───── Records for the task ─────
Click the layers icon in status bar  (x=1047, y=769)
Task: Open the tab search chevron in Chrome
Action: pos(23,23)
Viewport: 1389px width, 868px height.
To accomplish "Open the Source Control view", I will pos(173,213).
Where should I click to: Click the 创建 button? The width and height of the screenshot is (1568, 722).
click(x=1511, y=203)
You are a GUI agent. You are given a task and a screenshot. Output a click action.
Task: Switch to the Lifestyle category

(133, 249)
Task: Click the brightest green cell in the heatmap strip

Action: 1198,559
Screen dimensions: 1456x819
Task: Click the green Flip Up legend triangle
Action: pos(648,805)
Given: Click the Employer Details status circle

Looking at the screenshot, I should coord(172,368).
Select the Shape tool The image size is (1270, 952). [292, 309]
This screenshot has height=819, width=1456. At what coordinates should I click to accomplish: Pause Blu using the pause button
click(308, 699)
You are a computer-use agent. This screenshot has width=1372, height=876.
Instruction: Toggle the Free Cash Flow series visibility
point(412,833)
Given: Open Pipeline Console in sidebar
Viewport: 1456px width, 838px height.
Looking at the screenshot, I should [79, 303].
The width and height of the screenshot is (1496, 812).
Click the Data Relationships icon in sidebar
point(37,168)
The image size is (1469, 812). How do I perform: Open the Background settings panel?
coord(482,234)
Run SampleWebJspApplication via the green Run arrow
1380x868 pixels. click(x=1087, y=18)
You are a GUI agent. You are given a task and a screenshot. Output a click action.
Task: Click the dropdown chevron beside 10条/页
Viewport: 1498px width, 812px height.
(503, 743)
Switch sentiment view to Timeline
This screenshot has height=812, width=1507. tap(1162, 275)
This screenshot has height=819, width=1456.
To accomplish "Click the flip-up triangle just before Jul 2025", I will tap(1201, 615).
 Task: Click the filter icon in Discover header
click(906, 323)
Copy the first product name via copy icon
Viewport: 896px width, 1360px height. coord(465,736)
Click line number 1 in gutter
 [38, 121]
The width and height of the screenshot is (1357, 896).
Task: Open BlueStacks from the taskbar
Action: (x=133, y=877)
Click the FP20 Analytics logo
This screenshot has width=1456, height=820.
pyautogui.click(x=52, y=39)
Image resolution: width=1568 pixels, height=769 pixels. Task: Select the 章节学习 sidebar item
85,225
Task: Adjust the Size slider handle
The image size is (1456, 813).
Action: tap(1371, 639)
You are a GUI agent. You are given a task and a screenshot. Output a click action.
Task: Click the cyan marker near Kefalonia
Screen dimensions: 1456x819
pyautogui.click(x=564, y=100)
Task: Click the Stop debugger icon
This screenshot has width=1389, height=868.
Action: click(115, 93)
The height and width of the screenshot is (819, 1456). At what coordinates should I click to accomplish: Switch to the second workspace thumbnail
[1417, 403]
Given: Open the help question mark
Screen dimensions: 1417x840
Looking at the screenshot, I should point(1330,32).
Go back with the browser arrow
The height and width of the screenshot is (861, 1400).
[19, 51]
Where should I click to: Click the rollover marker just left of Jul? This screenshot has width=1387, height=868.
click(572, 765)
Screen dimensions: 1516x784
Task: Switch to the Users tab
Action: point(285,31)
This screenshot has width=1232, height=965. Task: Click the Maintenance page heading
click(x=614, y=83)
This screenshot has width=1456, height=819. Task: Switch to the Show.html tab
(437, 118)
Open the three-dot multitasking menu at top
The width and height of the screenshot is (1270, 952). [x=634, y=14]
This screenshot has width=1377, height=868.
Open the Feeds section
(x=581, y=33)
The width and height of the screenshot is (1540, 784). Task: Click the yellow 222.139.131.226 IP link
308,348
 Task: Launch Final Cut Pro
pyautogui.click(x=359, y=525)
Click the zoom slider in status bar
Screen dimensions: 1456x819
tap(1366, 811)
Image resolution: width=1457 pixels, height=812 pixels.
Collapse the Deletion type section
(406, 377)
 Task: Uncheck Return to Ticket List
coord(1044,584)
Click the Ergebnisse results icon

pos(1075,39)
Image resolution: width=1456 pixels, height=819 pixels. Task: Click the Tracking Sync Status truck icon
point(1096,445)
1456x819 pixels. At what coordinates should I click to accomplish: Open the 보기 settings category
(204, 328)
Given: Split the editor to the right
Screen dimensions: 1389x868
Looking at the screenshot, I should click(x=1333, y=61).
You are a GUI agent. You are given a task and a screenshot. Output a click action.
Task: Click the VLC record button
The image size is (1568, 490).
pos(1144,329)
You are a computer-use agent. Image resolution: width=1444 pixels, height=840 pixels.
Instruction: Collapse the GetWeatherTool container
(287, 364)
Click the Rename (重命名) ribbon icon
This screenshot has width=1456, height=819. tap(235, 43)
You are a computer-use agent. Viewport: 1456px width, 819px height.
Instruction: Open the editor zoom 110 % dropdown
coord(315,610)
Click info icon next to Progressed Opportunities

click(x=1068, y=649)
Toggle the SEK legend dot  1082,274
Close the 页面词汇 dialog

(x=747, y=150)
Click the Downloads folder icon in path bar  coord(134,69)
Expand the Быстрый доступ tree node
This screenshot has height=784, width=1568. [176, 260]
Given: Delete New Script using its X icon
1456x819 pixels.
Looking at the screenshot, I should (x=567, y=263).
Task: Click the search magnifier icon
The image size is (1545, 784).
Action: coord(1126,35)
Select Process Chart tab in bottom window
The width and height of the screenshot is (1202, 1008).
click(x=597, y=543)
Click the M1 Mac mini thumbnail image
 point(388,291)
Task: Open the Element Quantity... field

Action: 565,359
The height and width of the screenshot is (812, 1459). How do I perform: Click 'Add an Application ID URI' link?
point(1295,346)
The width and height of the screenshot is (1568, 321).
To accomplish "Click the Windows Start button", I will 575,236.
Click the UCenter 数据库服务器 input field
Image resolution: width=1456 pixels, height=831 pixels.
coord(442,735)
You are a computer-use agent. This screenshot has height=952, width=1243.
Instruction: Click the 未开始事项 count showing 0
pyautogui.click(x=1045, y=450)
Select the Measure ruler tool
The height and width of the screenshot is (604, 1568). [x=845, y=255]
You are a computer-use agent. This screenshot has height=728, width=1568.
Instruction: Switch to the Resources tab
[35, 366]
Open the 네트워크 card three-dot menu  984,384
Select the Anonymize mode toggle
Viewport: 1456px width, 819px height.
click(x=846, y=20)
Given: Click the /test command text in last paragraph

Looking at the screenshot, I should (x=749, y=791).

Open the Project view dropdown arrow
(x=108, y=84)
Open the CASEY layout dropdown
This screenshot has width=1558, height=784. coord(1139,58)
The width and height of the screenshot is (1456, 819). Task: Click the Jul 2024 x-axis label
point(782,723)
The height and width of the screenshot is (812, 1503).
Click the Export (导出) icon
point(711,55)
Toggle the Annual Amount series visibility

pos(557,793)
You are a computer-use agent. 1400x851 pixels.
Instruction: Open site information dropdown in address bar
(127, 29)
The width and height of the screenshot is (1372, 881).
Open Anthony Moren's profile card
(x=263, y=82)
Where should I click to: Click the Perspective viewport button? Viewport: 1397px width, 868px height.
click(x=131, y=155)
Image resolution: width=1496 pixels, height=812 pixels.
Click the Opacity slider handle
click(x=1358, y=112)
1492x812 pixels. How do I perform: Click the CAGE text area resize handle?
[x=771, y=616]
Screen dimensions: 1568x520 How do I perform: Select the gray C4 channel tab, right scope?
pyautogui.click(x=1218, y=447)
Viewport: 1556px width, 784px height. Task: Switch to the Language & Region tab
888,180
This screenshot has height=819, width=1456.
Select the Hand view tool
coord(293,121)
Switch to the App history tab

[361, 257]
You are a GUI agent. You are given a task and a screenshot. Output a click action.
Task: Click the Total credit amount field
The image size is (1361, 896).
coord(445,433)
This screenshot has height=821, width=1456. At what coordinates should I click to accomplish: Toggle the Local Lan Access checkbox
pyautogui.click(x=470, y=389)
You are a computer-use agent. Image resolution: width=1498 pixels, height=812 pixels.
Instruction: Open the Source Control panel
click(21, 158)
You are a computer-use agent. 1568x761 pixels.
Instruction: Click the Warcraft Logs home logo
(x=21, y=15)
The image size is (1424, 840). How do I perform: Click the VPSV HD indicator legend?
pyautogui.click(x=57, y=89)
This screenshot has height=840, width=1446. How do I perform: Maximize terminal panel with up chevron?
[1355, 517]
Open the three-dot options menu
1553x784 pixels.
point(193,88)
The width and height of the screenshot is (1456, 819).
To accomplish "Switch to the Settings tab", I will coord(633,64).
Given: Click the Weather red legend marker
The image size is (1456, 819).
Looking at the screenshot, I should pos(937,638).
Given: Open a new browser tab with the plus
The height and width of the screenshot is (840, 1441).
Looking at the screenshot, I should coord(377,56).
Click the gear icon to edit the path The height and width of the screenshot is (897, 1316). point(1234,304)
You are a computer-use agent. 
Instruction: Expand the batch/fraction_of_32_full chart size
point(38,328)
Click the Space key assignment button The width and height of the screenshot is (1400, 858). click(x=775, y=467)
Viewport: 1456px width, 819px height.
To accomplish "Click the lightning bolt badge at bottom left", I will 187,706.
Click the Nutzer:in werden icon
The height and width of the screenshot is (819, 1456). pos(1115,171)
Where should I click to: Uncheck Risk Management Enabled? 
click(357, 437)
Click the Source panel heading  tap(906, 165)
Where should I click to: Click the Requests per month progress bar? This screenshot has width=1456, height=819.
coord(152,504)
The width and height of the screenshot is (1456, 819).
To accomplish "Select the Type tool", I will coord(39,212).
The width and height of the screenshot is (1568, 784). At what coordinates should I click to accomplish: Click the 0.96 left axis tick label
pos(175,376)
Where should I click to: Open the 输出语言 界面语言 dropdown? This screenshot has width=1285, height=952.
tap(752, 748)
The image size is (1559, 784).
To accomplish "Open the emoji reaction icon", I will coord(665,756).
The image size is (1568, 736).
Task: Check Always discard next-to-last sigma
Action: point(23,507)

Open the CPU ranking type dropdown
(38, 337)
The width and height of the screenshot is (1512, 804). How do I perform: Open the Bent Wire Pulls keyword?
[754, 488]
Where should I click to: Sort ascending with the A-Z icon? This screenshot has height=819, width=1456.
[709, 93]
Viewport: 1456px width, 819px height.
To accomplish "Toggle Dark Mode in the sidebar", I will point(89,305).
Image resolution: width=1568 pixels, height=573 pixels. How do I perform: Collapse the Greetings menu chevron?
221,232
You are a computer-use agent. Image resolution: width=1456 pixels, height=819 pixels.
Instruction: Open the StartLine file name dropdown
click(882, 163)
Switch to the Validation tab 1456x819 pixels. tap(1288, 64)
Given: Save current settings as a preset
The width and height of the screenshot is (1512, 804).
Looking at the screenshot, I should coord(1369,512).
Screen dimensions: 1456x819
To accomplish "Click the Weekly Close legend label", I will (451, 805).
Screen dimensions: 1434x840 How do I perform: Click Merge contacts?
─────
**Task to complete**
Wherever the string "computer" appears in the entries above, return the line it appears on.

**Output of the exercise**
You are a computer-use agent. This screenshot has width=1372, height=876.
You are a computer-use agent. Image resolution: width=1444 pixels, height=840 pixels.
You are a computer-use agent. Viewport: 1456px width, 819px height.
You are a computer-use agent. This screenshot has height=952, width=1243.
You are a computer-use agent. This screenshot has height=728, width=1568.
You are a computer-use agent. 1400x851 pixels.
You are a computer-use agent. Image resolution: width=1498 pixels, height=812 pixels.
You are a computer-use agent. 1568x761 pixels.
You are a computer-use agent. 
You are a computer-use agent. Image resolution: width=1456 pixels, height=819 pixels.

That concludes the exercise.